Non finisce il ‘calvario’ dei residenti di via delle azalee a Ladispoli, nei pressi della stazione ferroviaria. Da qualche giorno, infatti, quel treno che tutta la notte resta acceso, è tornato dove stava prima: al centro della piattaforma, proprio davanti le abitazioni. Pace e sollievo ritrovati, almeno per il momento, dunque, per i residenti di via dei Ciclamini e di via Trieste dopo le segnalazioni dei giorni scorsi (quando Trenitalia, accogliendo le lamentele dei cittadini aveva spostato il treno giù in fondo ai binari) e ritorno del problema per i cittadini di via delle Azalee.
Ora la ‘questione’ è pronta ad arrivare anche in Commissione Trasporti in Parlamento. “La prossima settimana – ha spiegato il consigliere comunale Giovanni Ardita – andremo in Commissione trasporti. Ci rivolgeremo al senatore Aracri, membro della commissione, che ci ha dato la sua disponibilità ad affrontare il problema”.
Intanto in Regione Lazio, il consigliere Santori ha presentato un’interrogazione, a risposta scritta, sulla vicenda:
“Da diversi anni – si legge nel documento – gli abitanti delle zone attigue alla stazione di Ladispoli-Cerveteri, in particolare i residenti in via delle Azalee e nelle strade limitrofe, continuano a denunciare un fenomeno di inquinamento acustico dovuto alla sosta, con il motore acceso, di un treno regionale su uno dei binari della stazione. Tale rumore insopportabile reca un forte disagio alla popolazione locale che riscontra l’impossibilità di dormire perfino con le finestre chiuse. Simili disagi risulterebbero causati dal treno regionale che dalla Stazione di Ladispoli-Cerveteri porta più di 800 pendolari verso Roma. Il frastuono – prosegue il testo dell’interrogazione – dovuto al treno in sosta dalle 22.30 fino alle 7 del mattino seguente, orario di partenza del convoglio, comporterebbe un peggioramento delle condizioni di vita e di salute dei residenti non permettendo loro di riposare durante la notte. Tale problema sembrerebbe causato dalla necessità di avviare i motori del treno e l’impianto di riscaldamento un’ora prima della partenza e ciò comporterebbe la necessità di iniziare il proprio lavoro in anticipo da parte dei macchinisti, i quali ovvierebbero a questa esigenza lasciando il treno acceso dalla sera precedente”.

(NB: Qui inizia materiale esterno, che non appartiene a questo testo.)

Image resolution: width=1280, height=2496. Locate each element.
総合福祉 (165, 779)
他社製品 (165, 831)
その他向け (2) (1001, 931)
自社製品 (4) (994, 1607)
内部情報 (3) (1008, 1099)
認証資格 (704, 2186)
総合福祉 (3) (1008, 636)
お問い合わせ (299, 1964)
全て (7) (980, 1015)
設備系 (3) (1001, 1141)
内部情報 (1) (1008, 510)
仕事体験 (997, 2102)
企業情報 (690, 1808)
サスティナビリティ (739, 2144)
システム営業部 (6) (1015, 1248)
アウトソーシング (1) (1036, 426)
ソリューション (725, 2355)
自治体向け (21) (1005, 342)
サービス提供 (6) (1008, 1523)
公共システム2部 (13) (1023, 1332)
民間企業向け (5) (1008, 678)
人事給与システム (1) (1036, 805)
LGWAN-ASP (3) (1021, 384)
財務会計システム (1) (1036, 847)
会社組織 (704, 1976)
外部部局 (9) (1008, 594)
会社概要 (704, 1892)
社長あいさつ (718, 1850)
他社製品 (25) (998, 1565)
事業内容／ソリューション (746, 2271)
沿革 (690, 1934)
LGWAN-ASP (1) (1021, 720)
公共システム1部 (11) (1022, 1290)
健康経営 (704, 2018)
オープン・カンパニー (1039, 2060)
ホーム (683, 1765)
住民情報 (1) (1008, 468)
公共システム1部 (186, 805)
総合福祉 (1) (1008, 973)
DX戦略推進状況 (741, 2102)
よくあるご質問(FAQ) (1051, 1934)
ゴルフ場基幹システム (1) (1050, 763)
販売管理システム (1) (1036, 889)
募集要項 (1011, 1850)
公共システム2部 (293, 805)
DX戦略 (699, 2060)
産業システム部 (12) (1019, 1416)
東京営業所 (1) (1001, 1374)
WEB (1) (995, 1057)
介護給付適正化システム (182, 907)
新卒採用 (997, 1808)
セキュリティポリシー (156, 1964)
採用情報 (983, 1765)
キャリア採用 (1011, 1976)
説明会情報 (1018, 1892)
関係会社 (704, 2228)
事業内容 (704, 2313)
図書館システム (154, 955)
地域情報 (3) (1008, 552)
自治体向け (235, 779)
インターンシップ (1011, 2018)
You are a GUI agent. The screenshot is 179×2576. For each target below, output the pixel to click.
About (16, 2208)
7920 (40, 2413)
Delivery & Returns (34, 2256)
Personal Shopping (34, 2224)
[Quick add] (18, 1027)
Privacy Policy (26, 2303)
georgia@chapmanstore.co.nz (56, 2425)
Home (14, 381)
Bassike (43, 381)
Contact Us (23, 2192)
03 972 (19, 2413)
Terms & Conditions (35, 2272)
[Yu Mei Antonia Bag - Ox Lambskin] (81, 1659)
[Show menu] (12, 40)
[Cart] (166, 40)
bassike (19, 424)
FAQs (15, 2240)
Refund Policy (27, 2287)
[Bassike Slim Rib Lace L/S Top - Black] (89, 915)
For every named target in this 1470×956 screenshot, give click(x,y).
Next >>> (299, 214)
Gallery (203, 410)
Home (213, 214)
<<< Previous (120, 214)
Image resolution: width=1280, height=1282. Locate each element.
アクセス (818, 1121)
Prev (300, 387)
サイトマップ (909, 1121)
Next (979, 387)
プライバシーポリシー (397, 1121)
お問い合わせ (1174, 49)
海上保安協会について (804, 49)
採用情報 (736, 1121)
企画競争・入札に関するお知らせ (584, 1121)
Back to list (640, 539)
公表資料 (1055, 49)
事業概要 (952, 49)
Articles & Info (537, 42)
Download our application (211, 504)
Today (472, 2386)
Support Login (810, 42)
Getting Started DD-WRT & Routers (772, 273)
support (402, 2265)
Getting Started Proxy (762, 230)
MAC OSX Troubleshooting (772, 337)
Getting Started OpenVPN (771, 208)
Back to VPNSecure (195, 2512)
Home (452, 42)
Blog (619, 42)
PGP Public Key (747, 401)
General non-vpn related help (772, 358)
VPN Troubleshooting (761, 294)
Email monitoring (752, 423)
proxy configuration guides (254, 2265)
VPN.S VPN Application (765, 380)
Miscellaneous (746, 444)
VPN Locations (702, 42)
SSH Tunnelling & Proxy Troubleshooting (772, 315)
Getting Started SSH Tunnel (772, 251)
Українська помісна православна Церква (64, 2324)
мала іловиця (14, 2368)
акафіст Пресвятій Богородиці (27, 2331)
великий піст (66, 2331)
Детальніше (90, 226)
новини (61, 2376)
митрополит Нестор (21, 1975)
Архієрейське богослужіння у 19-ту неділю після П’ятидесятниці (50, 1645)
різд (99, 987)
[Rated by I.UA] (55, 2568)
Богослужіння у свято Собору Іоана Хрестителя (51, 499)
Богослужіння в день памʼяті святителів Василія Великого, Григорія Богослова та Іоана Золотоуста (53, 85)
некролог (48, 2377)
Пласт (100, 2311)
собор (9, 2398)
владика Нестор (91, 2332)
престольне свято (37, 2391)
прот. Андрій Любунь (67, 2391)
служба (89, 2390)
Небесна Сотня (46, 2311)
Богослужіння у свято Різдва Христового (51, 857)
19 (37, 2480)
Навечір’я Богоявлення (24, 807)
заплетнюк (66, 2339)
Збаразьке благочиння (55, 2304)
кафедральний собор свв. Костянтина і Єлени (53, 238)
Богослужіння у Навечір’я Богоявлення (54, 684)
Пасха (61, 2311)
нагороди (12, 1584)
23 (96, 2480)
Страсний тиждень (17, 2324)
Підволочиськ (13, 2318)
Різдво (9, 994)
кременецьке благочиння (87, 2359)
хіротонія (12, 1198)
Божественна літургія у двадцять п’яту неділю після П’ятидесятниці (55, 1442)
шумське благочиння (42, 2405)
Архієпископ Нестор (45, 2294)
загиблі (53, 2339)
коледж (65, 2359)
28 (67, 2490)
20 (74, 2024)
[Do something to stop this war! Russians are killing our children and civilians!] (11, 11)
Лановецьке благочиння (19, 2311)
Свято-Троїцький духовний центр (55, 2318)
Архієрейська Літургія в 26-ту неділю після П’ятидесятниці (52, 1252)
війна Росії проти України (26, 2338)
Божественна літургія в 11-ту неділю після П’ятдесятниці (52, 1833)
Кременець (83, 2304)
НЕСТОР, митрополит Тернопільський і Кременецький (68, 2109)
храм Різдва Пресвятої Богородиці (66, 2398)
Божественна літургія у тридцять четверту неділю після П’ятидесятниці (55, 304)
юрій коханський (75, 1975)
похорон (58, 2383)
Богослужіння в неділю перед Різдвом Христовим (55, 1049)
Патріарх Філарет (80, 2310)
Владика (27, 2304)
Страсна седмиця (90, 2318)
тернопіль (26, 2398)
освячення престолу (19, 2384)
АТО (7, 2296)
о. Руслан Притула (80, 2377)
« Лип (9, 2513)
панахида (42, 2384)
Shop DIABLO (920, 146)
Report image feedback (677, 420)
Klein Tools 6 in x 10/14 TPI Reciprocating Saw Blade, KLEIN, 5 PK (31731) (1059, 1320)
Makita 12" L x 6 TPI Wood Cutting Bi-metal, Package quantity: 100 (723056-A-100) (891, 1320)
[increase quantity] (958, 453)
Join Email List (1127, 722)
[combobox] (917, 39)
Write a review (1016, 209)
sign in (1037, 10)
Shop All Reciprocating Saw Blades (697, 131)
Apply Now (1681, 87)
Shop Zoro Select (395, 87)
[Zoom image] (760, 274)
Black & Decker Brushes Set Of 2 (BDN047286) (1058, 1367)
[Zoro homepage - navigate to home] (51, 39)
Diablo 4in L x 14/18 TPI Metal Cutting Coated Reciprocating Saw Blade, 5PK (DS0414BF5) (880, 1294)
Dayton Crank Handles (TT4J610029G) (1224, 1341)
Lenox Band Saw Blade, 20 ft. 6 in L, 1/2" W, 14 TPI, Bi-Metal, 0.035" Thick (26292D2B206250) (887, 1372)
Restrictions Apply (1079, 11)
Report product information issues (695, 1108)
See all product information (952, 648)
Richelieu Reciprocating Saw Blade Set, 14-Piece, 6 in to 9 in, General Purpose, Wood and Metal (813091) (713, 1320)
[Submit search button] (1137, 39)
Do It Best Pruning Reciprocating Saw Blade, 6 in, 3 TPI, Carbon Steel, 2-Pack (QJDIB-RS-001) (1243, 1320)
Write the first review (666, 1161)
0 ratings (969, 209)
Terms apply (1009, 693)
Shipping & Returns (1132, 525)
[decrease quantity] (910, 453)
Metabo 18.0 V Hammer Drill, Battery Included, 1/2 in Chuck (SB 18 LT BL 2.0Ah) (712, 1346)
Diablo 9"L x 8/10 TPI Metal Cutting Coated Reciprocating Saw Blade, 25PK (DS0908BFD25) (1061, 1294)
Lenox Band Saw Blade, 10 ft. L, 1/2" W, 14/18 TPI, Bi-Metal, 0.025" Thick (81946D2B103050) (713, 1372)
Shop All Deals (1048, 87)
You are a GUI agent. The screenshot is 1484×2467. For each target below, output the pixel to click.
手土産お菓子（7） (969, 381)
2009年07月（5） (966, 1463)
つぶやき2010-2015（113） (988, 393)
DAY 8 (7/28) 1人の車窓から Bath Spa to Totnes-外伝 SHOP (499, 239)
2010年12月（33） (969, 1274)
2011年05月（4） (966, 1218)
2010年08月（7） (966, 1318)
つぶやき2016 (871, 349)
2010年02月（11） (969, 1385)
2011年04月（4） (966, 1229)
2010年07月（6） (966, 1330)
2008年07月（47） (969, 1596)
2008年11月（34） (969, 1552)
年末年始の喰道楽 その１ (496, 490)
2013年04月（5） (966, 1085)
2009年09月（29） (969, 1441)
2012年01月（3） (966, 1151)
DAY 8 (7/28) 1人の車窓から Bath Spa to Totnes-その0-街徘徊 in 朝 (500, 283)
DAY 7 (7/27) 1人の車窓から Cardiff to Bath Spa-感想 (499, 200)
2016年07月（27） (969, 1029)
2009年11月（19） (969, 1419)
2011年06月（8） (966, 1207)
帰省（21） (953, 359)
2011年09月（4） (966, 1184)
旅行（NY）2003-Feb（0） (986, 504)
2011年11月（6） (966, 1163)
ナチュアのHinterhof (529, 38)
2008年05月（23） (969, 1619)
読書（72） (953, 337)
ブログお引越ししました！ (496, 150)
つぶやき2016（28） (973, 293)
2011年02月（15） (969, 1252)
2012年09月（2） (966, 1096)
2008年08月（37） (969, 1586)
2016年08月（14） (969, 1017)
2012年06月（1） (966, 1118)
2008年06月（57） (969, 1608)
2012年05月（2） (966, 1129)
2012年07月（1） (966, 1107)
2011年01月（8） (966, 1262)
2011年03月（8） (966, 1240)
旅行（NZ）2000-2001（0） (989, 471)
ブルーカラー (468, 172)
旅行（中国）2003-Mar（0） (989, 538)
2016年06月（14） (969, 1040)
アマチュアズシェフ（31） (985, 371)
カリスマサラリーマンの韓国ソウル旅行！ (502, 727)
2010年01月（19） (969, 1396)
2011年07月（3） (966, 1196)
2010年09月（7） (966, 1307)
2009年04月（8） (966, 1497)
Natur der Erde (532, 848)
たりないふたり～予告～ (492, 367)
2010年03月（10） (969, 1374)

Il consigliere regionale Santori, con la sua interrogazione chiede al Presidente della Regione Lazio, Nicola Zingaretti, “se è intenzione di questa Amministrazione regionale, verificare l’effettiva entità del disagio arrecato alla popolazione che vive nelle zone limitrofe della Stazione di Ladispoli-Cerveteri ed intervenire al fine di eliminare la fonte di inquinamento acustico notturno per garantire ai cittadini interessati un ritorno alla serenità domestica”.
E mentre la politica a più livelli cerca di trovare una soluzione, dal canto loro, i cittadini hanno deciso di presentare un esposto contro Trenitalia per chiedere un incontro urgente con la direzione regionale a Roma e trovare definitivamente una soluzione. Esposto che, stante le ultime novità (il ritorno del treno al luogo originario) dovrebbe essere presentato non solo dai cittadini di via dei ciclamini e di via Trieste ma che dovrebbe coinvolgere anche i residenti di via delle Azalee. “L’unico modo che Trenitalia ha per risolvere definitivamente il problema – ha spiegato il consigliere Ardita – non è quello di spostare il treno, ma di spegnerlo completamente”.
Ma non è tutto. L’interrogazione regionale da una parte, i riflettori puntati da parte del consigliere comunale sulla stazione e sui problemi dei pendolari dall’altra parte, hanno sollevato un altro disservizio, sofferto da anni: la chiusura dei bagni della stazione, la chiusura dopo le 20.30 della sala d’aspetto e la pensilina distrutta dal tornato del 6 novembre 2016 in attesa di essere riparata.
“Nella stazione di Cerveteri-Ladispoli, vengono riscontrati, da anni, anche altri disservizi, in particolar modo la chiusura dei bagni pubblici da oltre 3 anni, la mancata ristrutturazione delle pensiline distrutte dalla tromba d’aria del novembre 2016 – si legge ancora nell’interrogazione – e il problema della chiusura notturna della sala d’aspetto, dove è presente l’unica biglietteria automatica”.
E mentre per la ‘questione’ treni, l’interlocutore principale è Trenitalia, per questi altri aspetti, l’interessato è proprio RFI che avrebbe già fatto sapere come questi interventi richiesti, rientrerebbero nei 5milioni di euro di finanziamento per la riqualificazione della stazione ferroviaria.